Mathematically, the function of ANN (F(s), as introduced above) is defined as the other sub-function g_i(x) The sub-function g_i(x) The function of the ANN is a representation of the structure of the interconnected neuron elements, which function may act to improve the performance of the agent in the environment.

Most , the ANN600 may use the input neural unit 610A and generate output via the output neural unit 610B in configurations, the input neural unit 610A of the input layer may be connected to the input state vector 640 (e.g., s) the input state vector 640 may include any information (state elements 642) about the current or previous state, action, and reward of the agent in the environment, each state element 642 of the input state vector 640 may be connected to any number of input neural units 610A the input state vector 640 may be connected to the input neural unit 610A such that the ANN600 may generate output at the output neural unit 610B in the output layer 630A. the output neural unit 610B may represent and affect the action taken by the agent 340 executing the model 442. in configurations, the output neural unit 610B may be connected to any number of action elements 652 (e.g., a) of the output action vector each action element may represent an action that the agent may take to improve the performance of the machine 100. in another configuration, the output neural unit 610B is itself an output action vector.

Agent training using two ANNS

In embodiments, similar to FIG. 5E, the agent 340 may execute the model 342 using an ANN (as described in section VI) that is trained using an actor-evaluator training method, the actor and evaluator are two ANNs similarly configured because the input neural units, output neural units, input layers, output layers, and connections are similar when the ANN initializes, in each iteration of the training, the actor ANN receives the input state vectors as inputs with a weight function (e.g., γ as described above) that makes up the actor ANN (when they exist at this time step) , outputs the action vectors.

The actuator-evaluator of the ANN works cooperatively to determine a strategy for generating an output motion vector representing a motion that improves combine performance from an input state vector measured from the environment.
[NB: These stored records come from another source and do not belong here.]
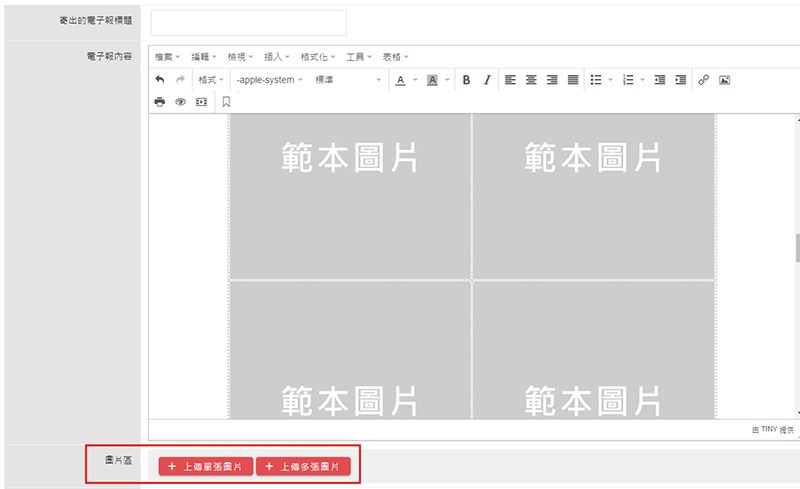Click the undo arrow icon
The width and height of the screenshot is (800, 489).
point(160,80)
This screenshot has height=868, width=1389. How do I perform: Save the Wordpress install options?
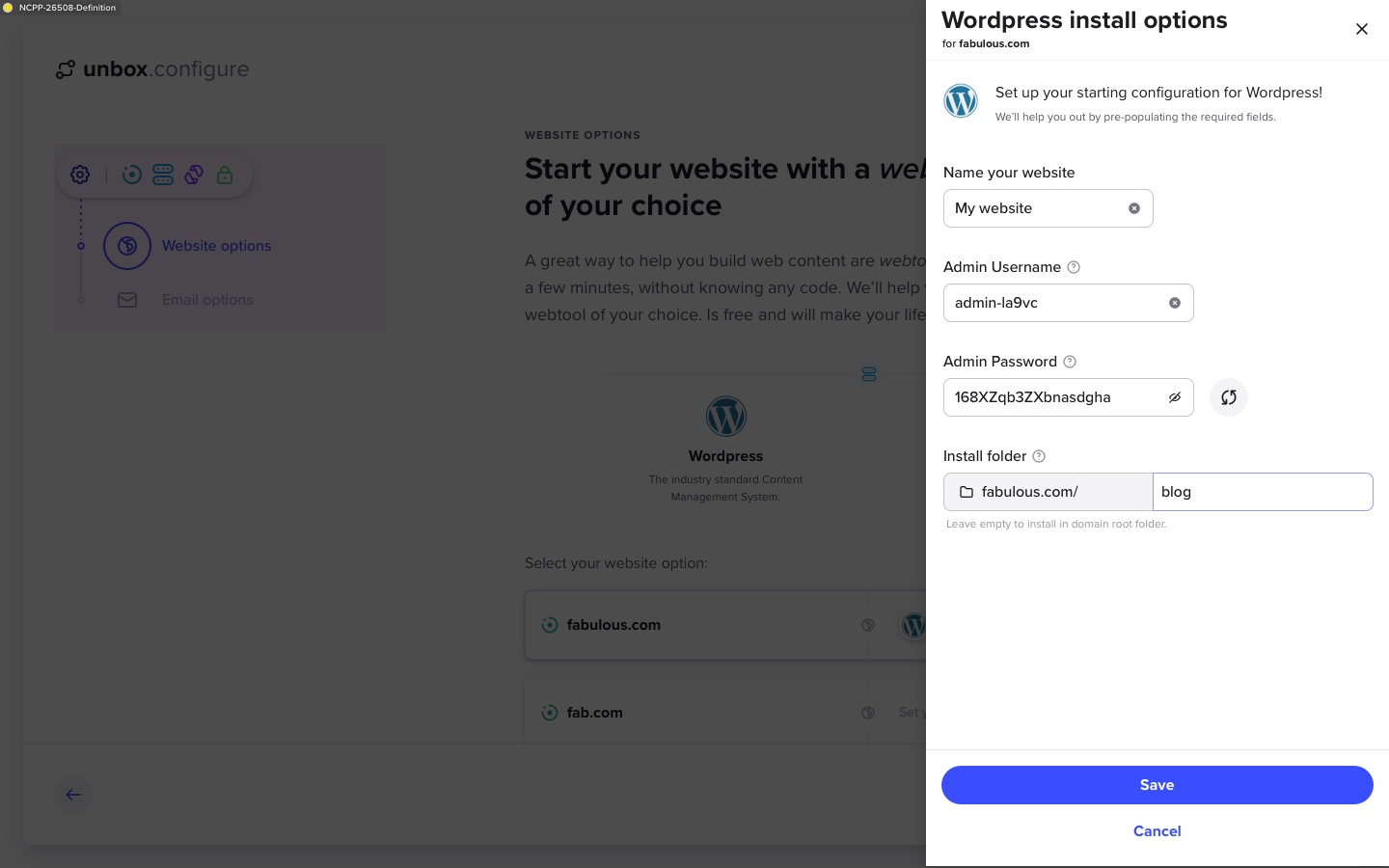[x=1157, y=785]
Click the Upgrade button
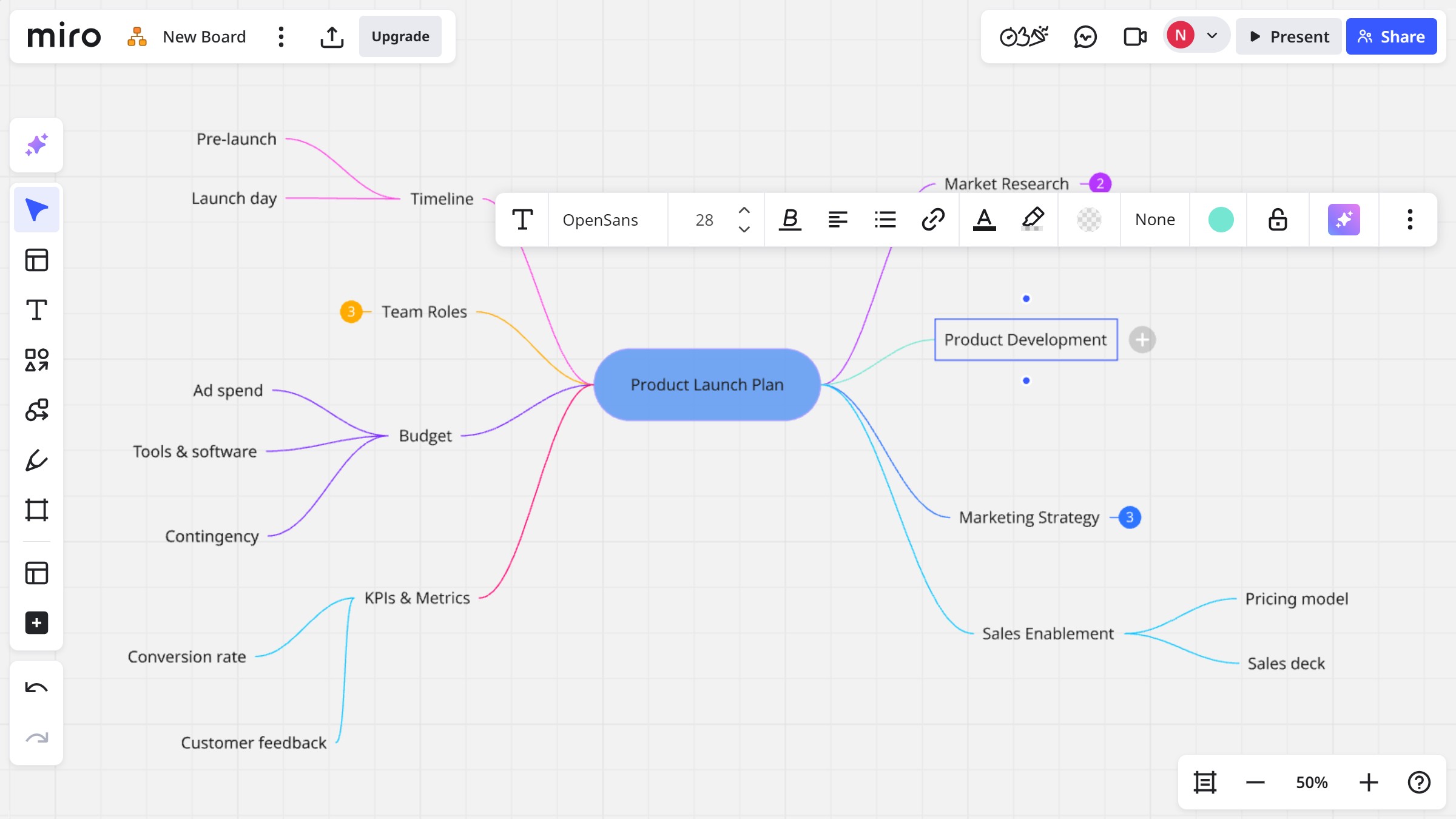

After training, the actor-evaluator pair is considered to have determined a policy, the evaluator ANN is discarded and the actor ANN is used as the model 342 of the agent 340.

In instances, the performance metrics may be determined from any measurement received from the sensors 330. each element of the reward data vector is associated with a weight that defines a priority for each performance metric, such that certain performance metrics may be prioritized over other performance metrics. in implementations, the reward vector is a linear combination of different metrics. in instances, an operator of the combine may determine a weight for each performance metric by interacting with an interface 350 of the control system.

Thus, in configurations, when harvesting plants in a plantation, an ANN of the actuator-evaluator method may be trained using a set of input state vectors from any number of combines that take any number of actions based on an output action vector.

In another configurations, the ANN of the implement-evaluator method may be trained using a set of simulated input state vectors and simulated output motion vectors.

VIII combine harvester agent

This section describes that the agent 340 executes the model 342 to improve the performance of the combine 200. In this example, model 342 is a reinforcement learning model implemented using an artificial neural network similar to the ANN of fig. 6. That is, the ANN includes an input layer including a plurality of input neural units and an output layer including a plurality of output neural units. Each input neural unit is connected to any number of output neural units by any number of weighted connections. The agent 340 inputs the measurements of the combine 200 to the input neural unit and the model outputs the actions of the combine 200 to the output neural unit. Agent 340 determines a set of machine commands based on an output neural unit representing an action of the combine that improves the performance of the combine. Fig. 7 is a method 700 for generating actions to improve combine performance using a proxy that executes 340 a model 342 that includes an artificial neural network trained using an actuator-evaluator method. Method 700 may include any number of additional steps or fewer steps, or the steps may be completed in a different order.

First, the agent determines 710 the input state vectors for model 342. The elements of the input state vector may be determined from any number of measurements received from the sensors 330 via the network 310. Each measurement is a measurement of a condition of the machine 100.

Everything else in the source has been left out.